SOURCE PASSAGE

^^^^^^^^

The MIME Type Lookup & File Extension Map answers both questions developers ask about content types: “what MIME type does this extension use?” and “what extensions does this MIME type cover?” It searches a built-in registry instantly and entirely offline.
How it works
The tool ships with a curated subset of the IANA / mime-db registry mapping each MIME type to its associated file extensions. When you type:
- an input containing a slash (e.g.
application/pdf) it is treated as a MIME type and the tool lists every registered extension; - otherwise the input is treated as a file extension (a leading dot is optional) and the tool returns the matching MIME type along with that type’s full extension list.
If an exact match is not found, the tool falls back to a substring search so a partial MIME fragment still surfaces likely candidates.
Worked examples
| You type | Direction | Result |
|---|---|---|
png | extension → MIME | image/png |
image/jpeg | MIME → extensions | .jpg, .jpeg, .jpe |
pdf | extension → MIME | application/pdf |
application/json | MIME → extensions | .json |
wasm | extension → MIME | application/wasm |
xyz (unknown) | extension → MIME | application/octet-stream suggested |
Why the Content-Type header matters
When a browser fetches a resource, it uses the Content-Type response header to
decide how to handle it. A CSS file served as text/plain will not be applied
as a stylesheet. A script served as image/jpeg will not execute. Modern browsers
implement strict MIME checking — deliberately — as a security measure against
content-confusion attacks where a malicious server disguises executable content
as something harmless.

^^^^^^^^

RAW RECORDS

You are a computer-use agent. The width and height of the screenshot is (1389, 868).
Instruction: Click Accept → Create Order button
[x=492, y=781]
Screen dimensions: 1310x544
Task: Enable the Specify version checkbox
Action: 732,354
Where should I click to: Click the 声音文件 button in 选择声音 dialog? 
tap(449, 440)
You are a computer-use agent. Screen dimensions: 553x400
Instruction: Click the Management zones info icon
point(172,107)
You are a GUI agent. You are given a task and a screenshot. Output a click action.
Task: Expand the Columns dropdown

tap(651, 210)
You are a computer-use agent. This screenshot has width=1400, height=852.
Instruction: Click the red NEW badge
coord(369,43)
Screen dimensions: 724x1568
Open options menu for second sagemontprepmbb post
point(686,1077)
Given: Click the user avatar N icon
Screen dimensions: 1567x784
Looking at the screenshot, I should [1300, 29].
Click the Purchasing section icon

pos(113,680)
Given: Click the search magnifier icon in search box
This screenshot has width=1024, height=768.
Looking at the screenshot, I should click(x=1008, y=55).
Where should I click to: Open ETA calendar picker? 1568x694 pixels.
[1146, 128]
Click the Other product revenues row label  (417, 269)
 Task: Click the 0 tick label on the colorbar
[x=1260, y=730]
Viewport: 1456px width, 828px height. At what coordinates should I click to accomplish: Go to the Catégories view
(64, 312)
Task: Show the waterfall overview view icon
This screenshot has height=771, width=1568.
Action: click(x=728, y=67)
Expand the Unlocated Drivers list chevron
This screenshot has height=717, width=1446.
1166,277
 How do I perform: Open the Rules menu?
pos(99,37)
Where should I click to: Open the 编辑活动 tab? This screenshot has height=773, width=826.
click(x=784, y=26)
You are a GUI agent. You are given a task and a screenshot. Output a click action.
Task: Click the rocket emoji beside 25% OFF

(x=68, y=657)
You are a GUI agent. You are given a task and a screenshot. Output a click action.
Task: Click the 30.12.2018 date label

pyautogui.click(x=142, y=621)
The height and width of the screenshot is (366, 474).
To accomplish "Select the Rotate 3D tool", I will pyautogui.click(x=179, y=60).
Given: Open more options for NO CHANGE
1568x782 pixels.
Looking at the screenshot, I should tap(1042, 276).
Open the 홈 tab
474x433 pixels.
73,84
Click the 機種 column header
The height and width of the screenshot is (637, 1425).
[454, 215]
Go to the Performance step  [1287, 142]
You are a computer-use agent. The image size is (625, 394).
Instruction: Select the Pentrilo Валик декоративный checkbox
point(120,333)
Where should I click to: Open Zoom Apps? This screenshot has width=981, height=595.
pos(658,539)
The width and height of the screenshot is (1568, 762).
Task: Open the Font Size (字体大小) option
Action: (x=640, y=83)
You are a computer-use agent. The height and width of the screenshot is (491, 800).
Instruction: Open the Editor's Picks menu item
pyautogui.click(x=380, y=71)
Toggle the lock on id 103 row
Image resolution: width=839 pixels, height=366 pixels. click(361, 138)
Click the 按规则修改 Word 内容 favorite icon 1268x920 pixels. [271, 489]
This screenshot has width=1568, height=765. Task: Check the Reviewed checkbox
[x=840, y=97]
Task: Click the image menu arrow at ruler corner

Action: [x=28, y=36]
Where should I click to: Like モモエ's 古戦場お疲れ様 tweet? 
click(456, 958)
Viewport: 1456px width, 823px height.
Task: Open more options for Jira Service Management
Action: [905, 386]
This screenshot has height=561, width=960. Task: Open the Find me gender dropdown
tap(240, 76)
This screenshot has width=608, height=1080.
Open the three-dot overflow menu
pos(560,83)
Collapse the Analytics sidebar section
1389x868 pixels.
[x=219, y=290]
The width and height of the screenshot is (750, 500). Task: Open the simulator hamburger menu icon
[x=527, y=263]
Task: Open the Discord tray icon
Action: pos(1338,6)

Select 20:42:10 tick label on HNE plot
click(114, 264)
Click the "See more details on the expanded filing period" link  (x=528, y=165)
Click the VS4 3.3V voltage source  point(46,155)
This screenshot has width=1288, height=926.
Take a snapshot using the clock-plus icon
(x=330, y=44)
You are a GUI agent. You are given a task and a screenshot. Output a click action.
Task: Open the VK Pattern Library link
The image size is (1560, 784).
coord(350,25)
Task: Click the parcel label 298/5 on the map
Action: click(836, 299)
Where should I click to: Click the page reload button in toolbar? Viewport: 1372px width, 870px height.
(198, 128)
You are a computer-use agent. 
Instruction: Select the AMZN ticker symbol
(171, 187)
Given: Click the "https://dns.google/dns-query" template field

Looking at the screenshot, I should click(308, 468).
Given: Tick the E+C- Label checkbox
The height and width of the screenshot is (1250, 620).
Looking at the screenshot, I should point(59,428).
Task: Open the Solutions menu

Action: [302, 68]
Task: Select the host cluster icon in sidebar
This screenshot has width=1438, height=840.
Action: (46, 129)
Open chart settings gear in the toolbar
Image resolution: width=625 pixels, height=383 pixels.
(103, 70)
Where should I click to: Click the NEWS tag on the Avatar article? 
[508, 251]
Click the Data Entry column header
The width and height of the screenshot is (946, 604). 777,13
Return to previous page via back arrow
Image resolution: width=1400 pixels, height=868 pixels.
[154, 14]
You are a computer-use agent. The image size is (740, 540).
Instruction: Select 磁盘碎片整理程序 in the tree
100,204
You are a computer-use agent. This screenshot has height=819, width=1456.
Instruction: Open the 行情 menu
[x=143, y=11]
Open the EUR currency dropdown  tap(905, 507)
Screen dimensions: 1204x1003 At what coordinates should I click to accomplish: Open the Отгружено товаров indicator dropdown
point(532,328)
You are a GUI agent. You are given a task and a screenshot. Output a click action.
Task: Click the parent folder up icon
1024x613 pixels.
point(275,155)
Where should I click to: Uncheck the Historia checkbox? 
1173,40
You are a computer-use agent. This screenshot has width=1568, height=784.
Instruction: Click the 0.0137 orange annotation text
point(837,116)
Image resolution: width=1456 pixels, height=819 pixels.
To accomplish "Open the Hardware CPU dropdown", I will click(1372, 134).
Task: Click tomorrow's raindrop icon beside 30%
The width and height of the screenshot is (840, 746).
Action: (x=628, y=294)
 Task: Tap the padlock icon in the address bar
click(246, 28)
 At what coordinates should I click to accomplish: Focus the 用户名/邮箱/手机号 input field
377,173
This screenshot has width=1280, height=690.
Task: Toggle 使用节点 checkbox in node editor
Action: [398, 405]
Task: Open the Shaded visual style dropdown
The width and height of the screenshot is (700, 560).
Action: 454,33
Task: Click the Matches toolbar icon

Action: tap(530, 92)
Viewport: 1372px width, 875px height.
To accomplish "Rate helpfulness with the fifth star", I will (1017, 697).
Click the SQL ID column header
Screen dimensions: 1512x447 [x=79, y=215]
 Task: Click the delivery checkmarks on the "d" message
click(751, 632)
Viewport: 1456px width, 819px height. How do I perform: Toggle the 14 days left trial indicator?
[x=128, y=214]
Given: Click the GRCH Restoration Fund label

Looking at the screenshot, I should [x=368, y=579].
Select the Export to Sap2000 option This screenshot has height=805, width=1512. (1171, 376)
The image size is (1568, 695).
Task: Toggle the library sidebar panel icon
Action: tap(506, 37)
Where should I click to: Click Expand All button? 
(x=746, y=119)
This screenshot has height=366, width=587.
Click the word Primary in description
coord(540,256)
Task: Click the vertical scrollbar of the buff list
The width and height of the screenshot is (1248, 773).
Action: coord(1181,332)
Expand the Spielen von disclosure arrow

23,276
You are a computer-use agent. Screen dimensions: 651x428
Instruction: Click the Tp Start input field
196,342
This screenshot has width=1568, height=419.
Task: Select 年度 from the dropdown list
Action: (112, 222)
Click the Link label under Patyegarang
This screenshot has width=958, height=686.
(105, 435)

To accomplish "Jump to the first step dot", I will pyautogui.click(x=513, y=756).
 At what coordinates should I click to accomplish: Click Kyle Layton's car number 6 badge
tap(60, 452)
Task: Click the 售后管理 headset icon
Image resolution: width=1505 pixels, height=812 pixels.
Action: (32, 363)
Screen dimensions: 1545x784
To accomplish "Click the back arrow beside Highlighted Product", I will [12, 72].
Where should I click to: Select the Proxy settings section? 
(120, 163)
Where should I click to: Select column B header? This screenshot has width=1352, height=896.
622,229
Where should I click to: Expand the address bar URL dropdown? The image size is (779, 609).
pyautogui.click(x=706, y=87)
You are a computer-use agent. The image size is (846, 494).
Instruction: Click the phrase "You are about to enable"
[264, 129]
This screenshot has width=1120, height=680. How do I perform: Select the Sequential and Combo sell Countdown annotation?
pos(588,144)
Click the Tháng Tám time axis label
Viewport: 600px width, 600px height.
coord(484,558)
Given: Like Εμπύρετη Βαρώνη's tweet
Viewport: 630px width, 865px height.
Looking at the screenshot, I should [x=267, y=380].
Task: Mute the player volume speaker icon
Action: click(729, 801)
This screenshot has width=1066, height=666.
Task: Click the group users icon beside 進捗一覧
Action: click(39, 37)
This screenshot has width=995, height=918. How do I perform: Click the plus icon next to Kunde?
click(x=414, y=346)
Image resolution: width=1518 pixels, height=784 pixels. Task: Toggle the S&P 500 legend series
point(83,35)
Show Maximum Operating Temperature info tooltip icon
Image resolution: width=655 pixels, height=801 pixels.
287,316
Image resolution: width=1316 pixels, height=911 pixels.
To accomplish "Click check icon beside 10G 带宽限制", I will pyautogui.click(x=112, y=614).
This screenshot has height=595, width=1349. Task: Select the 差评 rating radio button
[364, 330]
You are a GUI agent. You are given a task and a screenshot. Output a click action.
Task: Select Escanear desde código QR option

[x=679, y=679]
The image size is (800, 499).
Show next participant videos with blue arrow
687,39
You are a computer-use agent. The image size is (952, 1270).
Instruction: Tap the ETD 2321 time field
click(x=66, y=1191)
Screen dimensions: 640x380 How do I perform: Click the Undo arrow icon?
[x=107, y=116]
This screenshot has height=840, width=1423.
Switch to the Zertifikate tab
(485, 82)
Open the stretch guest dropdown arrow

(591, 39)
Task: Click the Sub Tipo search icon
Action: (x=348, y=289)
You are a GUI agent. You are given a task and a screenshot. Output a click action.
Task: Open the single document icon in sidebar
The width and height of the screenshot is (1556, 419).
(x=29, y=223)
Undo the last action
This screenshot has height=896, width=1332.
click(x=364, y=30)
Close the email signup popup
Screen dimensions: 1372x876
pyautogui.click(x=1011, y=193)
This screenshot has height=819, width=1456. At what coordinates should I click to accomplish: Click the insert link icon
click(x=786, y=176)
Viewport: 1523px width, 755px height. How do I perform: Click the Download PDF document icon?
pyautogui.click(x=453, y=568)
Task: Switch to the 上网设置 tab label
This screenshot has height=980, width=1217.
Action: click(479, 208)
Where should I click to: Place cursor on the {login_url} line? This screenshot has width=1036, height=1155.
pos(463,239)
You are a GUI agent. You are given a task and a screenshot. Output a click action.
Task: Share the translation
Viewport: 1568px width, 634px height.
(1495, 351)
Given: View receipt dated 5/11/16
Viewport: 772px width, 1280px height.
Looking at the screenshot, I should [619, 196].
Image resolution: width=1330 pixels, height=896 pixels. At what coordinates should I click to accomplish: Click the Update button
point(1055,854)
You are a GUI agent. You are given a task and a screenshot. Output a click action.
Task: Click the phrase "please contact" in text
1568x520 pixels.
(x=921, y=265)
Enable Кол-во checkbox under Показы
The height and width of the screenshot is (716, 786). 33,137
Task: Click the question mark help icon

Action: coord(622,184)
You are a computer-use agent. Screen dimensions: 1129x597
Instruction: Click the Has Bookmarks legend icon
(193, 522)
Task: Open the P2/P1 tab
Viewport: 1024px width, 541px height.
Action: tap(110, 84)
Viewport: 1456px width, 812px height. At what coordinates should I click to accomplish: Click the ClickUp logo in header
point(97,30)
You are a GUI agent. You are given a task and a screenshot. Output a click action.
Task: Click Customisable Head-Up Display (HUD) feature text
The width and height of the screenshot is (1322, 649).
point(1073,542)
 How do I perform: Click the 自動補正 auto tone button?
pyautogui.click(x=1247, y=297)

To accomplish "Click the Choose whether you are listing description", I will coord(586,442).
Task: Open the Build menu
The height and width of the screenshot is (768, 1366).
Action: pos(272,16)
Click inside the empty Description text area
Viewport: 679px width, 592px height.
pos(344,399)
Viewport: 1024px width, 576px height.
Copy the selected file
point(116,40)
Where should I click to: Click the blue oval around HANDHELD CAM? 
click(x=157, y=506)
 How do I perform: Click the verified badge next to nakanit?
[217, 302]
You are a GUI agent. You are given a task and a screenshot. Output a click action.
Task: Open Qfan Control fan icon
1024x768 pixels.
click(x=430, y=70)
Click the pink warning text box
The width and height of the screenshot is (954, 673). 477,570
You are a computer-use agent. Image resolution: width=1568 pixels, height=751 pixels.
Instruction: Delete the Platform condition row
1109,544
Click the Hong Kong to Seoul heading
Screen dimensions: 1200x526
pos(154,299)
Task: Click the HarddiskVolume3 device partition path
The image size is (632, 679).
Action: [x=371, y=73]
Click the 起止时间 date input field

^^^^^^^^

TASKS FOR THIS EXERCISE
A: Please answer these questions about the MIME lookup page:
(i) What character in an input makes the tool treat it as a MIME type?
(ii) What does the tool suggest for an unknown extension such as xyz?
(iii) Which response header does a browser use to decide how to handle a fetched resource?
B: Write out the stretch of the MIME lookup page from "The MIME Type" through "and entirely offline.", switching "developers" to "programmers".

SOLUTIONS TO THE PROBLEMS
A:
(i) A slash
(ii) application/octet-stream
(iii) The Content-Type header

B:
The MIME Type Lookup & File Extension Map answers both questions programmers ask about content types: “what MIME type does this extension use?” and “what extensions does this MIME type cover?” It searches a built-in registry instantly and entirely offline.